李桑瑶往里头瞧了一眼,最终也是没了法子,只能点点头便离开了。
    徐淮意这会儿在谢江清那儿。
    他早上起身时得了消息,说是谢江清醒了。
    也就是今日凌晨方才醒的,醒来之后便说要见徐淮意。
    “他们说……”谢江清躺在床榻上,脸上血色全无,声音也虚弱不堪,“奉仪她从那断崖跳了下去,如今……生死不明。”
    徐淮意默了半晌,最后方才点了头,“她是为的你,她想替你顶了杀贺文的罪。”
    “她总是这样……”谢江清说到这,后半句话怎么都未曾说出口,最终他长长叹了口气,“沈苏苏,如今还在东宫吧。”

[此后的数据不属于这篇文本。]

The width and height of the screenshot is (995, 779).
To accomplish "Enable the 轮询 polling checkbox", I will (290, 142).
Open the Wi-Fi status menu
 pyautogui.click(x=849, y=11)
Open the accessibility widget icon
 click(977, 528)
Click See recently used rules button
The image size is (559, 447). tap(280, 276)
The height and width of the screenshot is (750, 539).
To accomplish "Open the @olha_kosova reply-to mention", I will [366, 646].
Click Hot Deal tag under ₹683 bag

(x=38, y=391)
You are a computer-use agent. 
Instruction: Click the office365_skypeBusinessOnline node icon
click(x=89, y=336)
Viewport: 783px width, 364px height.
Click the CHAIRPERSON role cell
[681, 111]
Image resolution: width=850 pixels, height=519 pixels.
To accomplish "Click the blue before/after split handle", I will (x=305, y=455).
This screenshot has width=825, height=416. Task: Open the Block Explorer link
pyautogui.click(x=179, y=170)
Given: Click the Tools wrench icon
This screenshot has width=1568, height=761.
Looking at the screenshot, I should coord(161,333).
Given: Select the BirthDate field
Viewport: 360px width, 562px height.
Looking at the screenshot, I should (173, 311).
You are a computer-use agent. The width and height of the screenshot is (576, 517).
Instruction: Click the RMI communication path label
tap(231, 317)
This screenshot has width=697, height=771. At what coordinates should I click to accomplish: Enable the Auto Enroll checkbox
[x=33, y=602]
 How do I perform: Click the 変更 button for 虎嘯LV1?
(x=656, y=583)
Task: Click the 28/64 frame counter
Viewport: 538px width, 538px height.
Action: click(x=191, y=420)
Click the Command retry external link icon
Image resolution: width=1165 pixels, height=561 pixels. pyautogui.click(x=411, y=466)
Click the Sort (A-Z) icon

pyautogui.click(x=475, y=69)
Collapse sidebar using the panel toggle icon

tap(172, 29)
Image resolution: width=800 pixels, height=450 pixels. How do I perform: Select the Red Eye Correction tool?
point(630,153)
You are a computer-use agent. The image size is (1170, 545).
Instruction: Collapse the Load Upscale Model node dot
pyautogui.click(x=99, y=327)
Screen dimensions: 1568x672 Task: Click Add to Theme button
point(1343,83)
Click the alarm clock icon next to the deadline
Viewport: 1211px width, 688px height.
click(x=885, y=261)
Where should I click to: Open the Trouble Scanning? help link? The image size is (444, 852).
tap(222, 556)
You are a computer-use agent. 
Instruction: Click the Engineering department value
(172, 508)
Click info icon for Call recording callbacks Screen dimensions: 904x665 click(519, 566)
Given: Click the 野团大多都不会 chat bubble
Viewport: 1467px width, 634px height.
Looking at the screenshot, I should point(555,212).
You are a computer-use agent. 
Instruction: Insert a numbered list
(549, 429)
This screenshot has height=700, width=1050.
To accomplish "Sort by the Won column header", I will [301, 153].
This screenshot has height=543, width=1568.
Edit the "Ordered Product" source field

    徐淮意一顿,“你也想说这些事全是她所为,对吗?”
    “你都知道?”谢江清语气中震惊夹杂着愤怒,“那你什么都没有做?甚至阻止都没有?”
    即便他心里再怎么喜欢沈苏苏,也不能任由她这样去伤害一些无辜之人吧。
    “孤若是一早知道,必定不会眼睁睁看着这事发生。”徐淮意脸色也并不好看,“孤也是昨日夜里从阿孟口中得知的。”
    谢江清冷笑,“那如今那沈苏苏可还活着?”
    徐淮意没法回答这个问题,只能起身道:“孤会将这事调查清楚。”
    “殿下别忘记了。”谢江清盯着徐淮意,一字一句道:“当初在江州,若是没有她,我们会死在那里,江州那样多的百姓也不会有活路。”
    徐淮意点头,“孤不会忘。”
    “待水落石出之日,孤不会手下留情。”
    重华殿。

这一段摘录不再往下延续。